- Battle of Chechen-Aul: Part of 1732 Insurgency in Chechnya
| Date | 7th July 1732 |
| Location | Chechen–Aul, Chechen Principality (Modern–day Chechen–Aul of Chechnya)43°12′12″N 45°47′00″E﻿ / ﻿43.20333°N 45.78333°E |
| Result | Chechen rebel victory; Khasbulat Bamatov killed; Aidemir Bardykhanov becomes new senior prince of Chechnya; |

Belligerents
- Chechen rebels: Russian Empire

Commanders and leaders
- Aidemir Bardykhanov: Colonel Kokh Khasbulat Bamatov †

Strength
- 10,000: 500 300 Russian troops; 200 Cossacks;

Casualties and losses
- Less: 200 125 killed; 75 wounded;

= Battle of Chechen-Aul =

1732 military conflict in Chechen-Aul

The Battle of Chechen-Aul was an ambush conducted by Chechen rebels led by Aidemir Bardykhanov on the retreating Russian army led by Colonel Kokh on the 7th of July, 1732. It resulted in a major Chechen victory, the destruction of the Russian detachment, and the death of Khasbulat Bamatov, the senior Chechen prince. According to popular legends, the battle was the origin of the Chechen ethnonym.

== History ==
In 1732, riots and uprisings broke out across the North Caucasus against the Tsarist administration, most notably in Chechnya and the Endirey Khanate. On July 4, a Russian detachment, of between 1,500 and 1,700 (1,200 Russian troops, 300–500 Cossacks) was sent from the Holy Cross fortress, led by Gustaf Otto Douglas, to crush the rebels and restore stability. In the detachment was also Khasbulat Bamatov, the senior Chechen prince of the Principality of Chechnya, who was known for his pro–Russian orientation. He acted as a guide for the detachment, showing them the routes through the region.

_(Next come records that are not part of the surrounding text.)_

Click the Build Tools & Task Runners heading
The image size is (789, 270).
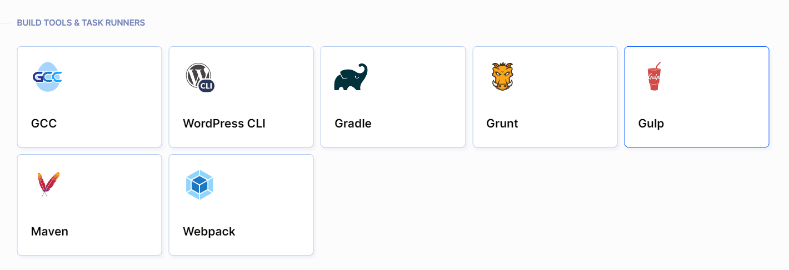pyautogui.click(x=81, y=23)
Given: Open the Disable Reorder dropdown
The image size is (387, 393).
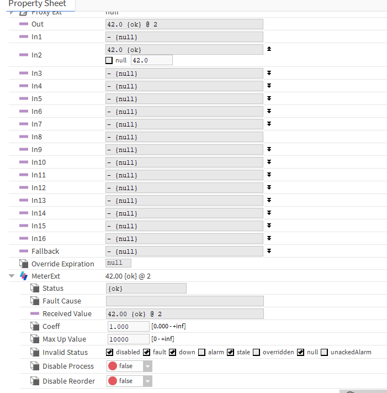Looking at the screenshot, I should (147, 381).
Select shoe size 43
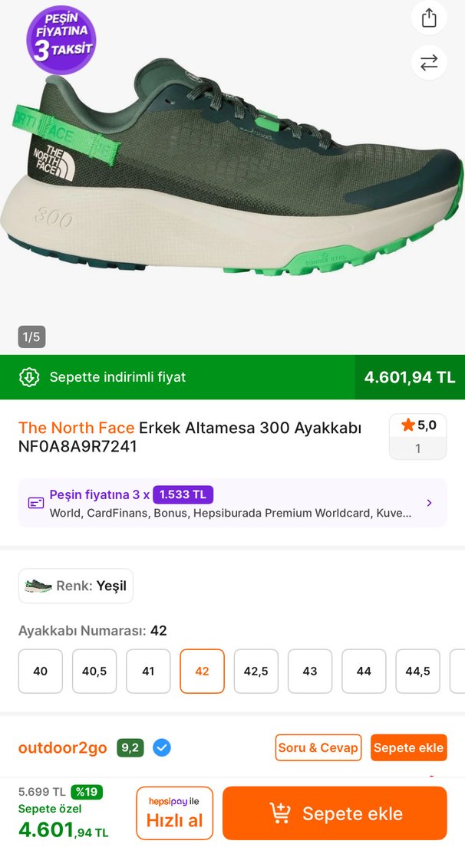 tap(309, 671)

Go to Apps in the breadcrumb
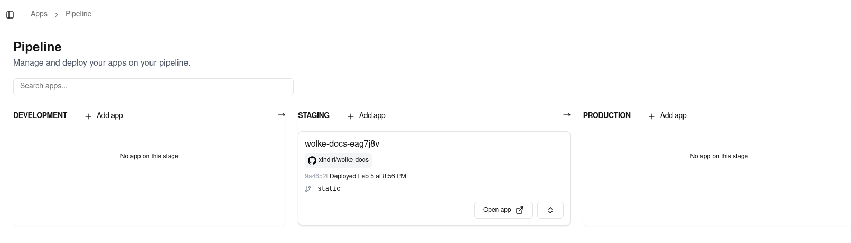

While on his way to the Kumyk town Endirey, Douglas received false information that the rebel army, knowing of the arrival of Russian troops, dispersed throughout the region. Deceived by the false news, Douglas only sent 500 soldiers (300 Russian troops, 200 Cossacks) led by Colonel Kokh to the rebellious town of Chechen–Aul, while he and the main army remained at Endirey.

In the detachment of Kokh was also Khasbulat Bamatov, who, not only wanted to restore stability to his state, but also wanted to expel his rival, Aidemir Bardykhanov.

Upon arrival at Chechen–Aul, Russian troops burnt the town down and began retreating right after. However, after entering the dense forest next to Chechen–Aul, the detachment was suddenly surrounded and ambushed by Chechen fighters led by Aidemir himself.

As a result, the Russian detachment was destroyed and dispersed, with around 125 soldiers killed and 75 wounded. Khasbulat was also killed by Chechen fighters. While the exact amount of losses on the rebel side is unknown, they were less than the Russian casualties.

"One must think, firstly," wrote Zisserman, "that Douglas succumbed to a false rumor about the flight of the enemy crowd, and secondly, that he had no idea about the forest war with the Chechens, deciding to send 500 men, instead of going with the entire column, and thirdly some kind of disorder occurred during the retreat, otherwise it is difficult to explain to oneself such a relatively significant loss." As for the tactics used by the Chechen fighters, Zisserman reports that they "Kept their system: Retreat during our offense and angrily attack during our own retreat."

The result of the battle was a major Chechen victory and had huge effects on the future of the Chechens and the Chechen principality. As a result of the death of senior prince Khasbulat, Aidemir Bardykhanov was recognized as the new senior prince of the Chechen principality. However, the death of Khasbulat led to the weakening of the state and further conflicts between the Aidemirovs and Khasbulatovs would be one of the main reason for the principality's collapse.

Later that year, Khasbulat's son, Alibek Khasbulatov, invaded the principality and plundered it as revenge for his father's death.

The Chechens also preserve many folk tales about the battle. Common tradition has it that this battle is how the Chechens got their name — a battle which ended in the Russian side suffering a heavy defeat. The word "Chechen", however, has been used as early as 1692 and the word "Chechnya" as early as 1719.